• To do: Copy verbatim the part of the election commentary that opens with the words containing "Now the Democrats" and closes with "your ass kicked.".

Every day sees some op-ed Ivy-educated columnist opining that voting for Trump means you’re a Klansman and another DNC-fed talking head pontificating about the masklessness at the president’s rallies with the bloated tone of a Roman tribune announcing stunning news that no one had ever heard before.

            Now the Democrats are at it again, setting the stage for yet another surprise loss. Because, yes, they just lost again. When you expect a “blue wave,” when you’re running against a president who lost hundreds of thousands of citizens and tens of millions of jobs the year of the election, when you expected to pick up tons of seats in the House and take back the Senate, and none of that happens and you just barely win the presidency in a squeaker, you basically got your ass kicked.

            Humility is in order. But it’s not on the menu.

            “You chose hope and unity, decency, science and, yes, truth … you ushered in a new day for America,” Vice President-Elect Kamala Harris told attendees at her victory party. And the 73 million Americans who voted for Trump? By inference they must have voted for hopelessness and division, indecency, superstition and, yes, lies.

• Recorded data:
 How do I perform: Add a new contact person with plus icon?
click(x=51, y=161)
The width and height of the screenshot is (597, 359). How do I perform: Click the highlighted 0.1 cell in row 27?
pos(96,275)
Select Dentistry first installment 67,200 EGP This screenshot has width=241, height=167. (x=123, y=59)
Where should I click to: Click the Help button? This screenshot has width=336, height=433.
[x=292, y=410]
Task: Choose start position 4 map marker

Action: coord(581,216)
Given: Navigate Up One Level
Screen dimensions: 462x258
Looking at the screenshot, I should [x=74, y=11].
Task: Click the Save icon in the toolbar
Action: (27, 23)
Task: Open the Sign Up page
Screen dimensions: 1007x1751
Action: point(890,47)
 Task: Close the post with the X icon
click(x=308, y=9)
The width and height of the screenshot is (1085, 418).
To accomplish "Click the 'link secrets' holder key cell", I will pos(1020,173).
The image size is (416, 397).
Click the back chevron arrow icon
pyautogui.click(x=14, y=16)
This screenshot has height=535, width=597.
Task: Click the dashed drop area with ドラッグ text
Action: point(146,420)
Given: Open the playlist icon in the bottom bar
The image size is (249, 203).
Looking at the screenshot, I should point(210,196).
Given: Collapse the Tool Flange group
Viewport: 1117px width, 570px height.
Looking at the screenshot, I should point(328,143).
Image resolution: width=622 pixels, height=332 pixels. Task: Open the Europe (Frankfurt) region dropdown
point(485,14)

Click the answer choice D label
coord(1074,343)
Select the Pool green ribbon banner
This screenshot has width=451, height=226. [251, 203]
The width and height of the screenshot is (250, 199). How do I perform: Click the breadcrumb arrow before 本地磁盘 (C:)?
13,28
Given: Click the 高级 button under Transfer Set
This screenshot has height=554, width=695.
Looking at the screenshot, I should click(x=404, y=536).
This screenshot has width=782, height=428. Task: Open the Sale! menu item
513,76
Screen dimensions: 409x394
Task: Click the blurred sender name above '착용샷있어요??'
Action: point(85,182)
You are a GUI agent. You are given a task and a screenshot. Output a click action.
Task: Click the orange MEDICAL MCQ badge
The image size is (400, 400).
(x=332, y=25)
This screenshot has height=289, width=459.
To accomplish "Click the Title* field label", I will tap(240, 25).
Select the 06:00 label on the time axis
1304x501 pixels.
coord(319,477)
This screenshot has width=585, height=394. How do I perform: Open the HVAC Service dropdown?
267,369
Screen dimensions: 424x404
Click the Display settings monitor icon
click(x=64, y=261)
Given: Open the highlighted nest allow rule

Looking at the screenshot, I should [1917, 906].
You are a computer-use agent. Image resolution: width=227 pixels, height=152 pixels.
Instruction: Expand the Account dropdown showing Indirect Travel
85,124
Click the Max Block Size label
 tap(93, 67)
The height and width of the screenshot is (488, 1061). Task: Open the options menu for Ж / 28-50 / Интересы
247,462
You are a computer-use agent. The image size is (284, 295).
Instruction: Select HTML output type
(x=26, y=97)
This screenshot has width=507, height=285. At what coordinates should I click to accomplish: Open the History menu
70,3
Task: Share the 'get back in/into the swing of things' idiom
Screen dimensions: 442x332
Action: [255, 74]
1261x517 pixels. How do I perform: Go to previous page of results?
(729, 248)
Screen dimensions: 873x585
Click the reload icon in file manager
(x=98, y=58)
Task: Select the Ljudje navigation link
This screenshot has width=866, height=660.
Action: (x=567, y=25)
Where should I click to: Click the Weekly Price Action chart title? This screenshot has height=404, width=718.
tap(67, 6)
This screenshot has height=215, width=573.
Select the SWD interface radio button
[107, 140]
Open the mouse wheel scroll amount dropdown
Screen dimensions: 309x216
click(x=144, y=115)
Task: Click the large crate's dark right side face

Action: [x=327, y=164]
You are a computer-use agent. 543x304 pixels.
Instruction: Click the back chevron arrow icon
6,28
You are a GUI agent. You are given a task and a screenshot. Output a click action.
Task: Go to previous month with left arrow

• Answer area:
Now the Democrats are at it again, setting the stage for yet another surprise loss. Because, yes, they just lost again. When you expect a “blue wave,” when you’re running against a president who lost hundreds of thousands of citizens and tens of millions of jobs the year of the election, when you expected to pick up tons of seats in the House and take back the Senate, and none of that happens and you just barely win the presidency in a squeaker, you basically got your ass kicked.